══ Supplied passage ══

The corporation’s annual report details the impact of BBC Scotland, which was launched last February with a budget of £44 million.
Figures show the channel costs 41p for every hour consumed – compared with 7p for BBC One.
The corporation said it was unfair to compare costs between the Scottish and UK-wide channels, given the population differences.
But the report illustrates how Scottish audiences have yet to take to the channel.
Figures show the channel reaches just 18 per cent of Scots on a weekly basis with viewers watching the channel for an hour and a half.
This compares with BBC One viewers in Scotland, who spend an average of seven hours and 24 minutes on the channel a week, with 68 per cent of viewers in Scotland tuning in over the seven-day period.
BBC Two reaches 44 per cent of viewers in Scotland, with viewers tuning in for an average of two hours and 59 minutes.
A BBC spokesperson said BBC Scotland had invested in journalism with 80 jobs created, along with a further 250 additional roles, with coverage of news, sports, arts, education and religious output continuing throughout the pandemic.

═══
══ Material supplied ══

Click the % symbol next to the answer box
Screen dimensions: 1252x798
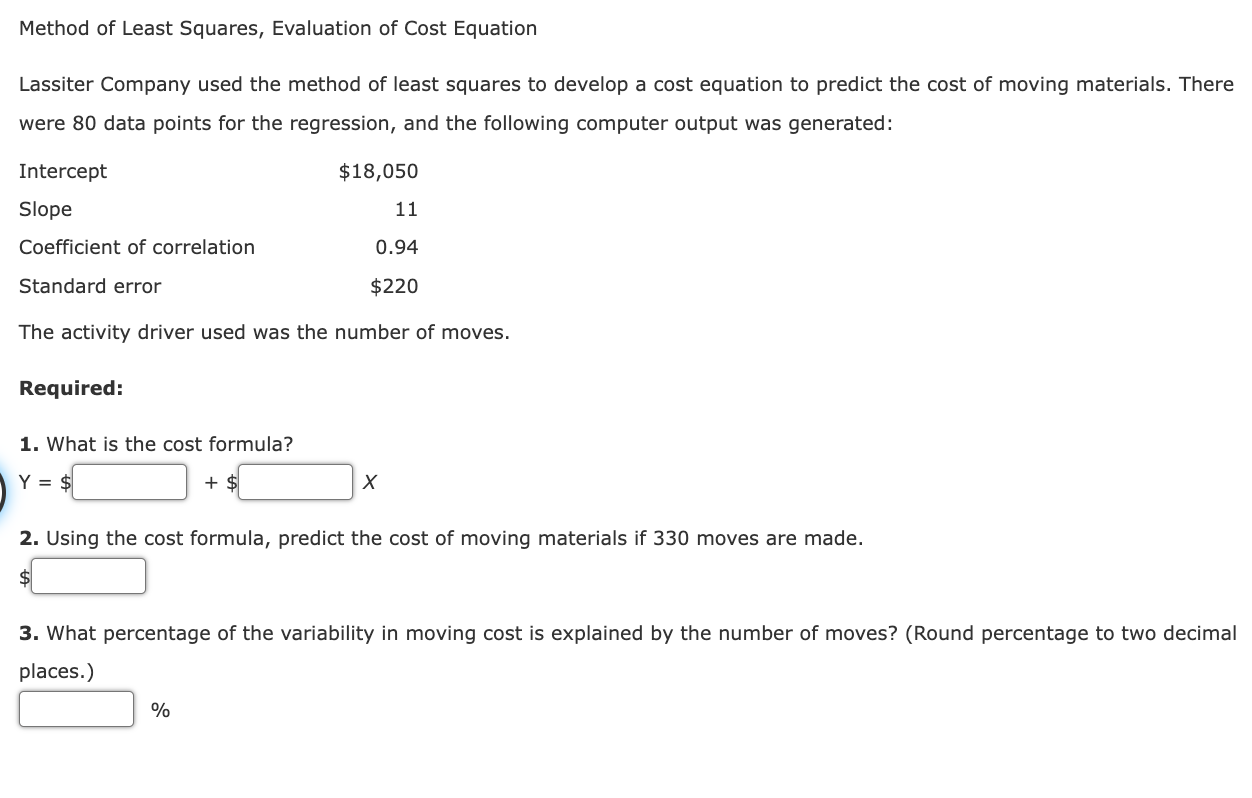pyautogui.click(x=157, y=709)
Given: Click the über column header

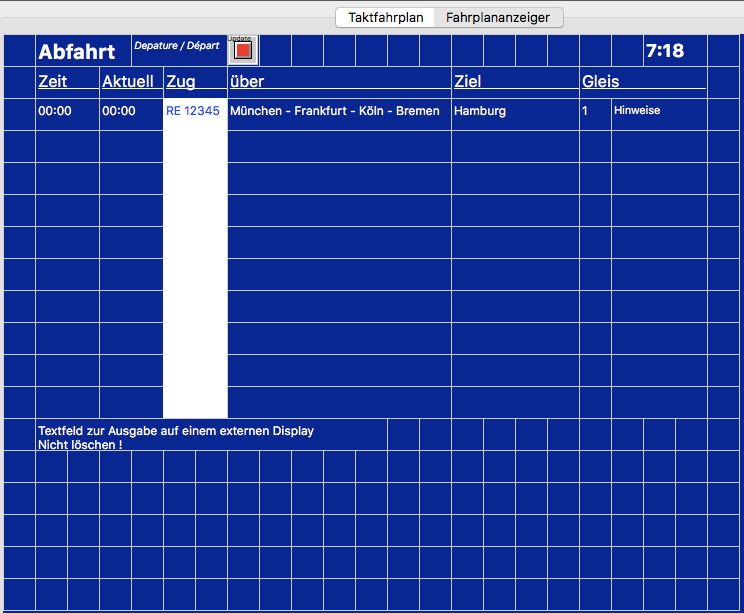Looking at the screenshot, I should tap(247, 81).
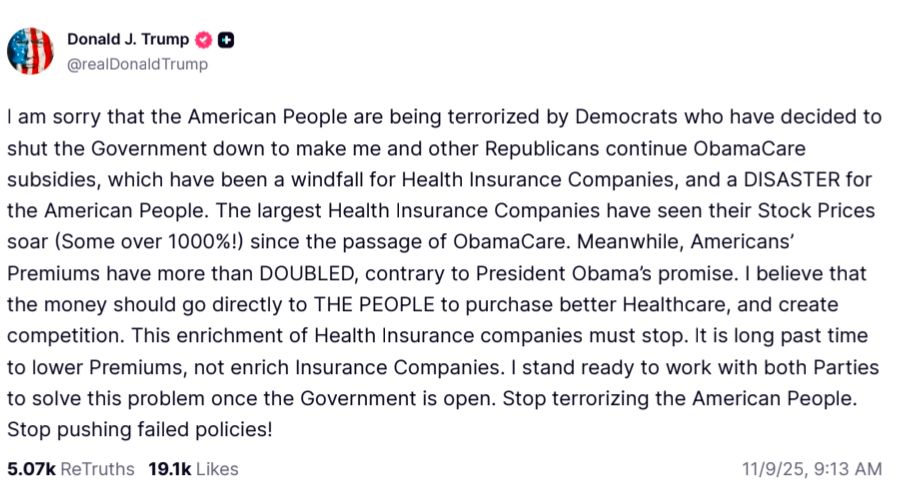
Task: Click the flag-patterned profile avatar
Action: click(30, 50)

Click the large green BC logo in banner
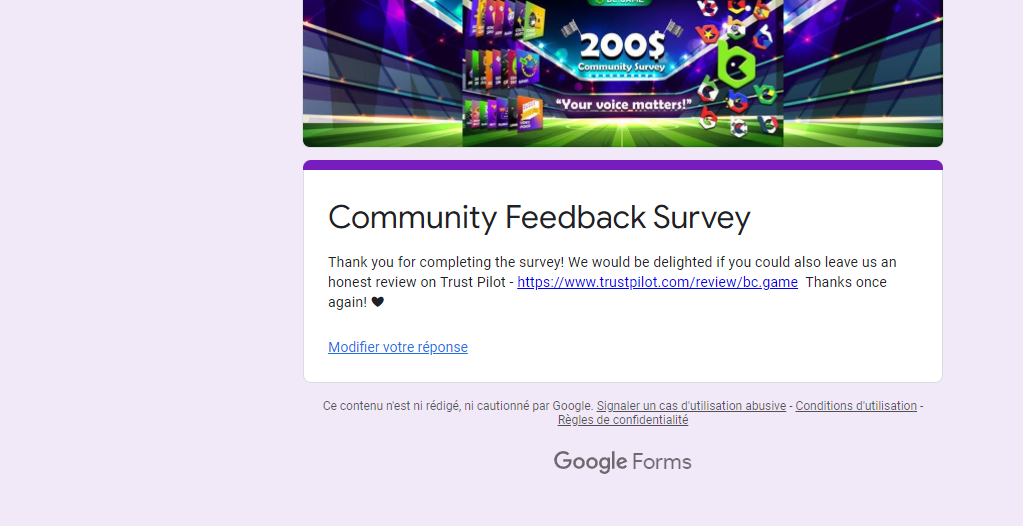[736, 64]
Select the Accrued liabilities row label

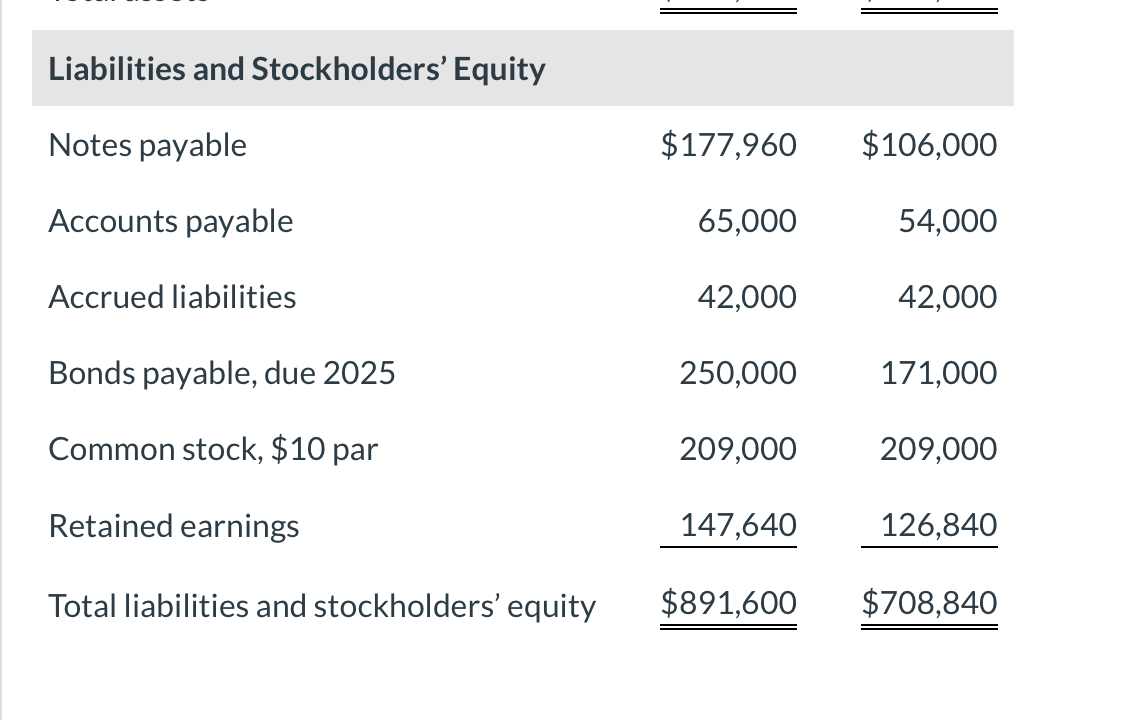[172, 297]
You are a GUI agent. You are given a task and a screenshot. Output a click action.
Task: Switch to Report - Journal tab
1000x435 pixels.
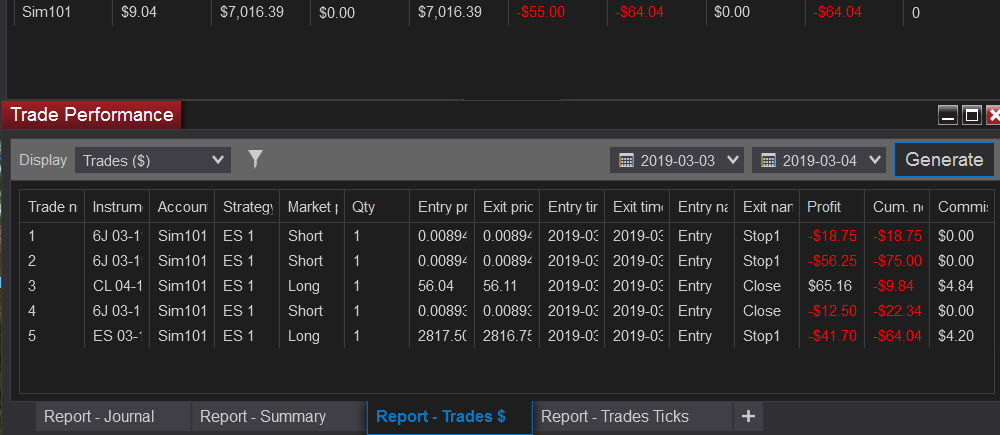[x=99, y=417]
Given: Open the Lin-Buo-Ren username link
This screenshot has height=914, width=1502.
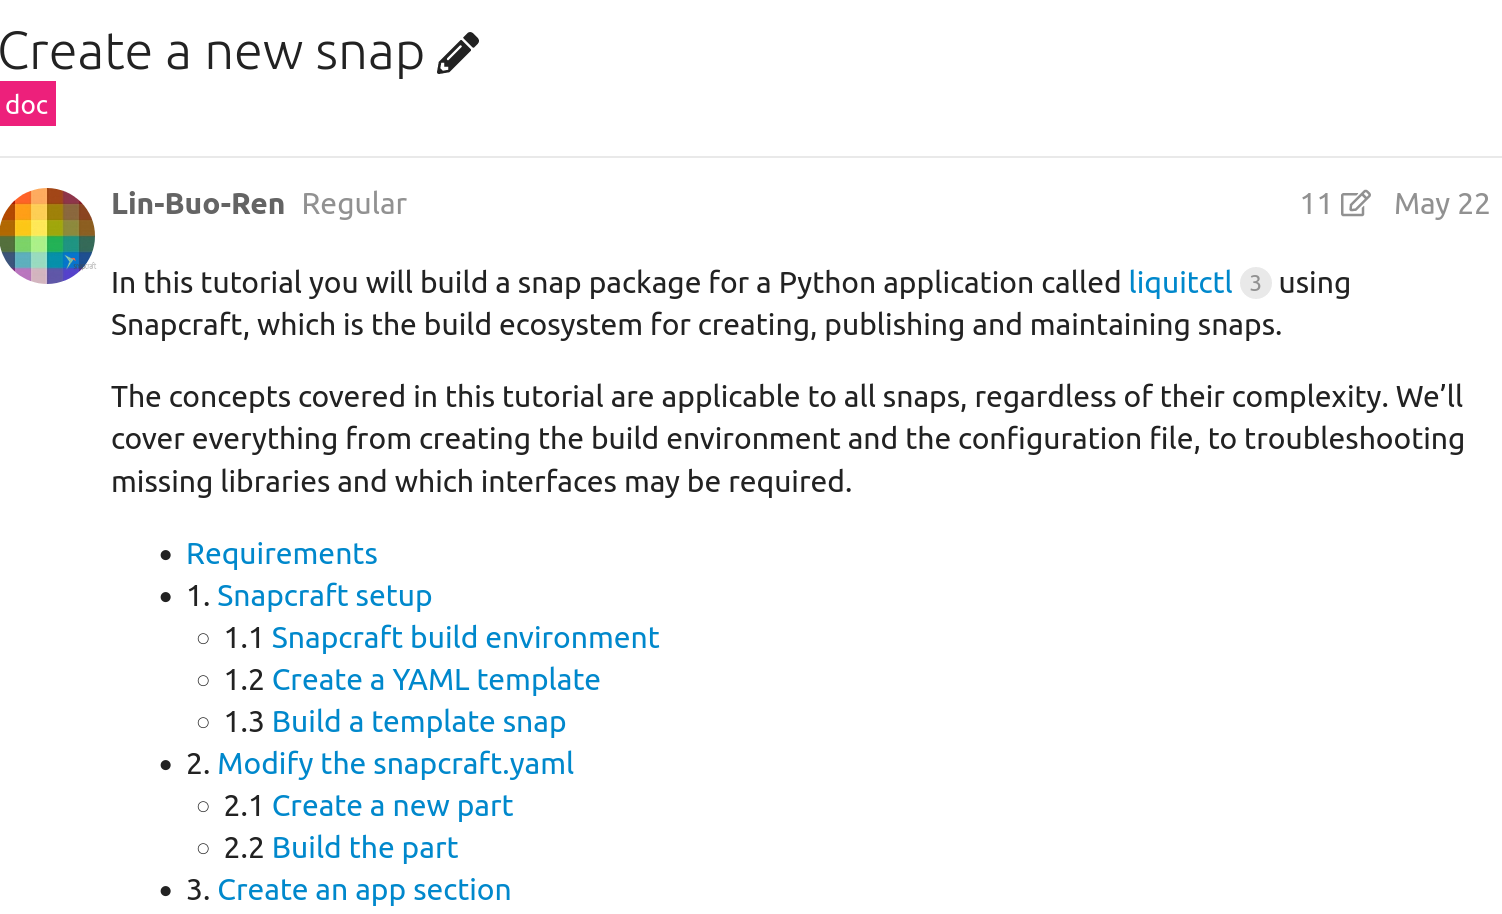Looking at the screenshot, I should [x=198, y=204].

═══

- **Brief**
Reproduce the BBC Scotland passage word for word, starting at the words "The corporation said" and stopping after "and 59 minutes.".

- **Task result**
The corporation said it was unfair to compare costs between the Scottish and UK-wide channels, given the population differences.
But the report illustrates how Scottish audiences have yet to take to the channel.
Figures show the channel reaches just 18 per cent of Scots on a weekly basis with viewers watching the channel for an hour and a half.
This compares with BBC One viewers in Scotland, who spend an average of seven hours and 24 minutes on the channel a week, with 68 per cent of viewers in Scotland tuning in over the seven-day period.
BBC Two reaches 44 per cent of viewers in Scotland, with viewers tuning in for an average of two hours and 59 minutes.